(Raw records)
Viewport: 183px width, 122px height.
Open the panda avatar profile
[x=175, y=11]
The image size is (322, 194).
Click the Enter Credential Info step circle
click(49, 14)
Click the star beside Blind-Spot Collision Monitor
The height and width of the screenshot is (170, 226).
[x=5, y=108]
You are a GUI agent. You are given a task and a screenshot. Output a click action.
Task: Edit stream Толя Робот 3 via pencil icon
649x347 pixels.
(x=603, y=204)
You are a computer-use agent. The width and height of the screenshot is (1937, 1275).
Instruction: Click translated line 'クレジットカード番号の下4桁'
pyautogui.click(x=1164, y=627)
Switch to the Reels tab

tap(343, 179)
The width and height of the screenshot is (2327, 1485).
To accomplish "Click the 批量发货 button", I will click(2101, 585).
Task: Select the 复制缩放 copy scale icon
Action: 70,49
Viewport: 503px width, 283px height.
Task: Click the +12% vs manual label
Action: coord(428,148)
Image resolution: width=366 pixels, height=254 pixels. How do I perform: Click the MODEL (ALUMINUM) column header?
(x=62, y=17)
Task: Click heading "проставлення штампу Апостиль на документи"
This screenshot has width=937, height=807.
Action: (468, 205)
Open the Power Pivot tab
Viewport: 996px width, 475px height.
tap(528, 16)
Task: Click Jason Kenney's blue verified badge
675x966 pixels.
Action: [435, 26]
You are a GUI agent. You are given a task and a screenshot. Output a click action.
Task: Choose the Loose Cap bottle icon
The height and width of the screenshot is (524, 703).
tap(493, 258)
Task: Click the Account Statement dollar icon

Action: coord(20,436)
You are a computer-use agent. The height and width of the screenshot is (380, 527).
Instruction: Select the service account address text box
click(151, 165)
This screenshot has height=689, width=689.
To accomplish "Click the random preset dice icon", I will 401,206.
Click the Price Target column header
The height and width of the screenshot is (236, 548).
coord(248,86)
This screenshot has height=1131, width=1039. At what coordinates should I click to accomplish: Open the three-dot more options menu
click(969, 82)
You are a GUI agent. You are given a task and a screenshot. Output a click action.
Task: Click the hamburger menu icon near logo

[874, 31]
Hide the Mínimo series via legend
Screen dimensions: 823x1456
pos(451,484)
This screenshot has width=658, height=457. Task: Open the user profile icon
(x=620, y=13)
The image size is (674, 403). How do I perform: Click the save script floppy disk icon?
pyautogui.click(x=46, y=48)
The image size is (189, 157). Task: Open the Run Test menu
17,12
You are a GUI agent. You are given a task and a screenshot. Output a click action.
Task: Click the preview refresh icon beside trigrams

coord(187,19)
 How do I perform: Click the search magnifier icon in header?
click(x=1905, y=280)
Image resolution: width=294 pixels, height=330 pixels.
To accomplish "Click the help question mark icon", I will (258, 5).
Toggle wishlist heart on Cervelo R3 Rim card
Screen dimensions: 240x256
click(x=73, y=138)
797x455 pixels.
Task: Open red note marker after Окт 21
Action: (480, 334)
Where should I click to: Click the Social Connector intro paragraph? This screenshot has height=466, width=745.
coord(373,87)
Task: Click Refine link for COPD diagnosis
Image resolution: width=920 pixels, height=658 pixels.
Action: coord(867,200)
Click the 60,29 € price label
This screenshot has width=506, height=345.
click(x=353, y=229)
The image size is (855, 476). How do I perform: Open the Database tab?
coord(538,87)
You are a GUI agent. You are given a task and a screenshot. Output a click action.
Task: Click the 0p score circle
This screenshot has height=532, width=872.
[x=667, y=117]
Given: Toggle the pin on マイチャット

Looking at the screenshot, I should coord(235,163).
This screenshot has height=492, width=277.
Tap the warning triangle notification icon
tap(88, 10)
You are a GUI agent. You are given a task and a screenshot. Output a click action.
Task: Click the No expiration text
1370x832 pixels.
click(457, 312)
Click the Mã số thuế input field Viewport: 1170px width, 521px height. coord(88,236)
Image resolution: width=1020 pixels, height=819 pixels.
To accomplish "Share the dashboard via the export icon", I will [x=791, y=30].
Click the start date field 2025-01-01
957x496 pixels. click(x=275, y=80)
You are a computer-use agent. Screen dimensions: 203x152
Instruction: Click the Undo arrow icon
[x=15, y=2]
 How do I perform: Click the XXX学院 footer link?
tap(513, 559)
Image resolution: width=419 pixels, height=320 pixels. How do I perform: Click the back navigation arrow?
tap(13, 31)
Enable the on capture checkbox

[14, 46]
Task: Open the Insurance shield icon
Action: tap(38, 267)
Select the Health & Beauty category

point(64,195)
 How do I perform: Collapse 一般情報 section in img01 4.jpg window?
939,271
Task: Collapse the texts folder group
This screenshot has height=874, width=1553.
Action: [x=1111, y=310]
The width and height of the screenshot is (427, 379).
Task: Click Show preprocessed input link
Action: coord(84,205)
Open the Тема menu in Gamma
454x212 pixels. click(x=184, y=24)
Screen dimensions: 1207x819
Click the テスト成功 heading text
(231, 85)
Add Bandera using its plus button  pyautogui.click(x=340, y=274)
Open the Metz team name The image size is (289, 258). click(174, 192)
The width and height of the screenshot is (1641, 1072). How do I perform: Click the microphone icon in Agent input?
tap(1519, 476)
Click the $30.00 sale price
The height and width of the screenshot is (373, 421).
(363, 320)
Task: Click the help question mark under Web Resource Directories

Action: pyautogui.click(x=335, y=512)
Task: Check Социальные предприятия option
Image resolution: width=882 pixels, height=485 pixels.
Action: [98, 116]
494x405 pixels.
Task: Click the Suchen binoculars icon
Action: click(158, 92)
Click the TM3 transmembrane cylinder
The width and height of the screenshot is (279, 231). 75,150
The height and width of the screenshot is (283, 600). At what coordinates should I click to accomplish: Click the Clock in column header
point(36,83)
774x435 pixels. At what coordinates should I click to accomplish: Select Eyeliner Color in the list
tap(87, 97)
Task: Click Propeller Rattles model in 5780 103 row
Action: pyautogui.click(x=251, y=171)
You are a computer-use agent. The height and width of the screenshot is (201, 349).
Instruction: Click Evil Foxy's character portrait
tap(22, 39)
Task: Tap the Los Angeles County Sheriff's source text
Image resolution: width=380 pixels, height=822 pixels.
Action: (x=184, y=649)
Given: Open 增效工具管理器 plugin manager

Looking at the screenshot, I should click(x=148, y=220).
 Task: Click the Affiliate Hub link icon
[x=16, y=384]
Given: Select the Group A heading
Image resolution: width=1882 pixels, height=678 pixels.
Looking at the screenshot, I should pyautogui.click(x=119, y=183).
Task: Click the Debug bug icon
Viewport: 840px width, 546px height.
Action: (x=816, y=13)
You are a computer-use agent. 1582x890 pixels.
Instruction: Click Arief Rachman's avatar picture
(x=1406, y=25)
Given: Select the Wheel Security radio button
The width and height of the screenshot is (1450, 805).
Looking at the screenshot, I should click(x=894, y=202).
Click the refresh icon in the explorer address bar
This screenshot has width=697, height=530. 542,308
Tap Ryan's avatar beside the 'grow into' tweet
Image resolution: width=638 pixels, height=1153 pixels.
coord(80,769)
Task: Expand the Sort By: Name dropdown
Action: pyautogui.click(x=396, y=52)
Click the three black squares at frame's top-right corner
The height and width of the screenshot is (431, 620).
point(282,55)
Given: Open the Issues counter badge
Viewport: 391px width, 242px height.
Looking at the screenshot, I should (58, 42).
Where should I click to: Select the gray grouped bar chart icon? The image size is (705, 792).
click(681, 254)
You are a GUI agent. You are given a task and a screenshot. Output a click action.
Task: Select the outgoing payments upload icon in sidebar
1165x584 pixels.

WRITTEN PROBLEM:
Can you reproduce the material above in full, swapping every "GUI agent" for "interface agent" and leaving everything else unchanged?

CORRECT RESULT:
Viewport: 183px width, 122px height.
Open the panda avatar profile
[x=175, y=11]
The image size is (322, 194).
Click the Enter Credential Info step circle
click(49, 14)
Click the star beside Blind-Spot Collision Monitor
The height and width of the screenshot is (170, 226).
[x=5, y=108]
You are a interface agent. You are given a task and a screenshot. Output a click action.
Task: Edit stream Толя Робот 3 via pencil icon
649x347 pixels.
(x=603, y=204)
You are a computer-use agent. The width and height of the screenshot is (1937, 1275).
Instruction: Click translated line 'クレジットカード番号の下4桁'
pyautogui.click(x=1164, y=627)
Switch to the Reels tab

tap(343, 179)
The width and height of the screenshot is (2327, 1485).
To accomplish "Click the 批量发货 button", I will click(2101, 585).
Task: Select the 复制缩放 copy scale icon
Action: 70,49
Viewport: 503px width, 283px height.
Task: Click the +12% vs manual label
Action: coord(428,148)
Image resolution: width=366 pixels, height=254 pixels. How do I perform: Click the MODEL (ALUMINUM) column header?
(x=62, y=17)
Task: Click heading "проставлення штампу Апостиль на документи"
This screenshot has width=937, height=807.
Action: (468, 205)
Open the Power Pivot tab
Viewport: 996px width, 475px height.
tap(528, 16)
Task: Click Jason Kenney's blue verified badge
675x966 pixels.
Action: [435, 26]
You are a interface agent. You are given a task and a screenshot. Output a click action.
Task: Choose the Loose Cap bottle icon
The height and width of the screenshot is (524, 703).
tap(493, 258)
Task: Click the Account Statement dollar icon

Action: coord(20,436)
You are a computer-use agent. The height and width of the screenshot is (380, 527).
Instruction: Select the service account address text box
click(151, 165)
This screenshot has height=689, width=689.
To accomplish "Click the random preset dice icon", I will 401,206.
Click the Price Target column header
The height and width of the screenshot is (236, 548).
coord(248,86)
This screenshot has height=1131, width=1039. At what coordinates should I click to accomplish: Open the three-dot more options menu
click(969, 82)
You are a interface agent. You are given a task and a screenshot. Output a click action.
Task: Click the hamburger menu icon near logo

[874, 31]
Hide the Mínimo series via legend
Screen dimensions: 823x1456
pos(451,484)
This screenshot has width=658, height=457. Task: Open the user profile icon
(x=620, y=13)
The image size is (674, 403). How do I perform: Click the save script floppy disk icon?
pyautogui.click(x=46, y=48)
The image size is (189, 157). Task: Open the Run Test menu
17,12
You are a interface agent. You are given a task and a screenshot. Output a click action.
Task: Click the preview refresh icon beside trigrams

coord(187,19)
 How do I perform: Click the search magnifier icon in header?
click(x=1905, y=280)
Image resolution: width=294 pixels, height=330 pixels.
To accomplish "Click the help question mark icon", I will (258, 5).
Toggle wishlist heart on Cervelo R3 Rim card
Screen dimensions: 240x256
click(x=73, y=138)
797x455 pixels.
Task: Open red note marker after Окт 21
Action: (480, 334)
Where should I click to: Click the Social Connector intro paragraph? This screenshot has height=466, width=745.
coord(373,87)
Task: Click Refine link for COPD diagnosis
Image resolution: width=920 pixels, height=658 pixels.
Action: coord(867,200)
Click the 60,29 € price label
This screenshot has width=506, height=345.
click(x=353, y=229)
The image size is (855, 476). How do I perform: Open the Database tab?
coord(538,87)
You are a interface agent. You are given a task and a screenshot. Output a click action.
Task: Click the 0p score circle
This screenshot has height=532, width=872.
[x=667, y=117]
Given: Toggle the pin on マイチャット

Looking at the screenshot, I should coord(235,163).
This screenshot has height=492, width=277.
Tap the warning triangle notification icon
tap(88, 10)
You are a interface agent. You are given a task and a screenshot. Output a click action.
Task: Click the No expiration text
1370x832 pixels.
click(457, 312)
Click the Mã số thuế input field Viewport: 1170px width, 521px height. coord(88,236)
Image resolution: width=1020 pixels, height=819 pixels.
To accomplish "Share the dashboard via the export icon", I will [x=791, y=30].
Click the start date field 2025-01-01
957x496 pixels. click(x=275, y=80)
You are a computer-use agent. Screen dimensions: 203x152
Instruction: Click the Undo arrow icon
[x=15, y=2]
 How do I perform: Click the XXX学院 footer link?
tap(513, 559)
Image resolution: width=419 pixels, height=320 pixels. How do I perform: Click the back navigation arrow?
tap(13, 31)
Enable the on capture checkbox

[14, 46]
Task: Open the Insurance shield icon
Action: tap(38, 267)
Select the Health & Beauty category

point(64,195)
 How do I perform: Collapse 一般情報 section in img01 4.jpg window?
939,271
Task: Collapse the texts folder group
This screenshot has height=874, width=1553.
Action: [x=1111, y=310]
The width and height of the screenshot is (427, 379).
Task: Click Show preprocessed input link
Action: coord(84,205)
Open the Тема menu in Gamma
454x212 pixels. click(x=184, y=24)
Screen dimensions: 1207x819
Click the テスト成功 heading text
(231, 85)
Add Bandera using its plus button  pyautogui.click(x=340, y=274)
Open the Metz team name The image size is (289, 258). click(174, 192)
The width and height of the screenshot is (1641, 1072). How do I perform: Click the microphone icon in Agent input?
tap(1519, 476)
Click the $30.00 sale price
The height and width of the screenshot is (373, 421).
(363, 320)
Task: Click the help question mark under Web Resource Directories

Action: pyautogui.click(x=335, y=512)
Task: Check Социальные предприятия option
Image resolution: width=882 pixels, height=485 pixels.
Action: [98, 116]
494x405 pixels.
Task: Click the Suchen binoculars icon
Action: click(158, 92)
Click the TM3 transmembrane cylinder
The width and height of the screenshot is (279, 231). 75,150
The height and width of the screenshot is (283, 600). At what coordinates should I click to accomplish: Click the Clock in column header
point(36,83)
774x435 pixels. At what coordinates should I click to accomplish: Select Eyeliner Color in the list
tap(87, 97)
Task: Click Propeller Rattles model in 5780 103 row
Action: pyautogui.click(x=251, y=171)
You are a computer-use agent. The height and width of the screenshot is (201, 349).
Instruction: Click Evil Foxy's character portrait
tap(22, 39)
Task: Tap the Los Angeles County Sheriff's source text
Image resolution: width=380 pixels, height=822 pixels.
Action: (x=184, y=649)
Given: Open 增效工具管理器 plugin manager

Looking at the screenshot, I should click(x=148, y=220).
 Task: Click the Affiliate Hub link icon
[x=16, y=384]
Given: Select the Group A heading
Image resolution: width=1882 pixels, height=678 pixels.
Looking at the screenshot, I should pyautogui.click(x=119, y=183).
Task: Click the Debug bug icon
Viewport: 840px width, 546px height.
Action: (x=816, y=13)
You are a computer-use agent. 1582x890 pixels.
Instruction: Click Arief Rachman's avatar picture
(x=1406, y=25)
Given: Select the Wheel Security radio button
The width and height of the screenshot is (1450, 805).
Looking at the screenshot, I should click(x=894, y=202).
Click the refresh icon in the explorer address bar
This screenshot has width=697, height=530. 542,308
Tap Ryan's avatar beside the 'grow into' tweet
Image resolution: width=638 pixels, height=1153 pixels.
coord(80,769)
Task: Expand the Sort By: Name dropdown
Action: pyautogui.click(x=396, y=52)
Click the three black squares at frame's top-right corner
The height and width of the screenshot is (431, 620).
point(282,55)
Given: Open the Issues counter badge
Viewport: 391px width, 242px height.
Looking at the screenshot, I should (58, 42).
Where should I click to: Select the gray grouped bar chart icon? The image size is (705, 792).
click(681, 254)
You are a interface agent. You are given a task and a screenshot. Output a click action.
Task: Select the outgoing payments upload icon in sidebar
1165x584 pixels.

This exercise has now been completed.